Photography Exhibition/Installation by Ofoe Amegavie.
September, 2019. Ada, Ghana.
Ada, a serene town on the southeastern coast (Dangme East District) of Ghana, along where the Volta River meets the Atlantic Ocean, is popular for its palm-lined beaches and estuary islands. Most Ghanaians in the capital, Accra and tourists prefer Ada as the perfect holiday location. Also along the sightly Ada coast, lie a host of small fishing villages.
Ada is also my hometown, and despite the fact that my siblings and I try to visit at least once every year, I still feel very much an uncanny disconnect from the land of my ancestors.
Even though I had caught some glimpses of the project before-hand, I was equally excited and curious travelling all the way to go see this exhibition by my old time friend and collaborator Ofoe Amegavie.
Ofoe’s work as a documentary photographer seeks to capture and expose the intricacies in Ghanaian culture and heritage.
Titled “Between Sand and Water”, this one-of-a-kind photo installation boldly sets out to document the unique situation of the inhabitants of two small villages along the Ada coast – the people of Azizanya and Kewuno – who are currently facing an uncertain future.

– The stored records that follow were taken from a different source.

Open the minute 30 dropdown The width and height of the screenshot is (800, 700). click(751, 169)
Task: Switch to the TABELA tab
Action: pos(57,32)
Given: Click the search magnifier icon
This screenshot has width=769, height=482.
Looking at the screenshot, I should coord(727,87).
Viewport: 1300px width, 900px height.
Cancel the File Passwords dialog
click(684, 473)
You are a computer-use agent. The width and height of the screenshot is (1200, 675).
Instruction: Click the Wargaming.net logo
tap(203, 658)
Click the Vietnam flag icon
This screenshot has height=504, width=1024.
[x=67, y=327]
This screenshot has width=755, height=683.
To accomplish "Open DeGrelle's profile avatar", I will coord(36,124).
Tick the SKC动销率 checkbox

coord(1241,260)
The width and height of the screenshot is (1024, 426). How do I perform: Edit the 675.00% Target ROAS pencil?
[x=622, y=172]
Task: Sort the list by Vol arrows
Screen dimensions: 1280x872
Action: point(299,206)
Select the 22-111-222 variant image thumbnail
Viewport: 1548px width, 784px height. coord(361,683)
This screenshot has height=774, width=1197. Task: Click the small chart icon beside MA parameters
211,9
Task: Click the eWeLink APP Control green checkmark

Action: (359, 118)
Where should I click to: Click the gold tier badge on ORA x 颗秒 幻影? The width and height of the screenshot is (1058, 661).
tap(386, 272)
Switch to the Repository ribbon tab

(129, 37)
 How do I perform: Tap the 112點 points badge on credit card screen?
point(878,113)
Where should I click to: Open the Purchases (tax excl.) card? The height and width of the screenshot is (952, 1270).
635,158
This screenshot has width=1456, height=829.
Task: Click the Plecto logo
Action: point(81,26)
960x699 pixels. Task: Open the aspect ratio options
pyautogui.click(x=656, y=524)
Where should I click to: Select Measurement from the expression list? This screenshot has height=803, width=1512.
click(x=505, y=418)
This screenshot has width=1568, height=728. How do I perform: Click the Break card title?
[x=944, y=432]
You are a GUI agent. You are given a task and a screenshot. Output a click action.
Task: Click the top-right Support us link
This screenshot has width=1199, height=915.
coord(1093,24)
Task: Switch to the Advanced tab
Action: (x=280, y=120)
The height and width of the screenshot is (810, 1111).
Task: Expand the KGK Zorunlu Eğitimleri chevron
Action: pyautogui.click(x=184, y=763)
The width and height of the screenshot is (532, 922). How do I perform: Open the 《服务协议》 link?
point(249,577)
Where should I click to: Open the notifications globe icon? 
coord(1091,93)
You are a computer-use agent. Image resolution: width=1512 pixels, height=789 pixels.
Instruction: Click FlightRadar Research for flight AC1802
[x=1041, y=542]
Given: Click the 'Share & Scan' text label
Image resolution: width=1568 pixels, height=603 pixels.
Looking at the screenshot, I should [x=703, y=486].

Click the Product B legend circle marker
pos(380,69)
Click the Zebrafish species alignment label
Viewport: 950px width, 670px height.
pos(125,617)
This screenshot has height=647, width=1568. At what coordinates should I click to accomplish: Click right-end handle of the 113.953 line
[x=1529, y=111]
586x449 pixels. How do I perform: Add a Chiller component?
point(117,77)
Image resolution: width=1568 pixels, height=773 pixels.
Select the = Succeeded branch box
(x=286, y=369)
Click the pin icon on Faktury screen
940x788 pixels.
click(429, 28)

On one end, the changing climate situation has resulted in the washing away of parts of the communities into the sea. For years, these areas together with some neighbouring communities, have experienced a gradual erosion of their buildings, history and to an extent their sense of self.
On the other end, some of these locals are facing ejection from their homes due to a looming corporate threat. Trasacco Estates Development Company, a real estate developer based in Ghana, has earmarked the development of a private residence project known as Ada Turtle Bay. The project will include 40 private villas and a Hilton Resort and Spa. According to the company, the project intends to boost tourism and employment in the region. At the same time, quite a number of families will be displaced and discussions of compensation and re-settlement are ongoing.
Ofoe uniquely captures the expressions and the plight of this vulnerable group through his thought-provoking photographs of the locals in their different everyday situations.
These photographs are also cleverly presented using installations comprising flags draped on coconut trees, on canvases that cover fisherfolk sheds and as posters on community walls and even on a broken-down truck in the community.
Launched at the occasion of the Asafotu Fiam festival last August, this photo installation is “ongoing until the wind stops blowing”.
Alongside drawing peoples’ attention to the predicament of the locals, Ofoe aims to encourage healthy community conversations and resolutions to these kinds of issues.
What stood out for me was the general simplicity of the project and the moods of the photographed.
All in all, I left Ada with a renewed sense of identity vowing to come back more often than I usually do.
More on Ofoe’s project here.
While exploring the Ada beaches with Ofoe, we came across quite a startling sight.
On the opposite side of the pretty beaches, closer to the estuary, were loads on loads of plastics waste. A shocking and saddening view I must say. Clearly, the beach sand was losing the battle to plastics.
It turns out these plastics are also coming from other parts of the country, and makes a strong case for the call to ban plastics or have an in-depth re-evaluation of policies around this issue. There also needs to be a nation-wide encouragement of beach clean-up exercises as part of the sanitation day activities.
In that light, here’s a humble call for us all to be more conscious of how we handle plastics and how much plastic waste we dispose off in our day to day lives.
What’s between sand and water? The people? The companies? The plastics?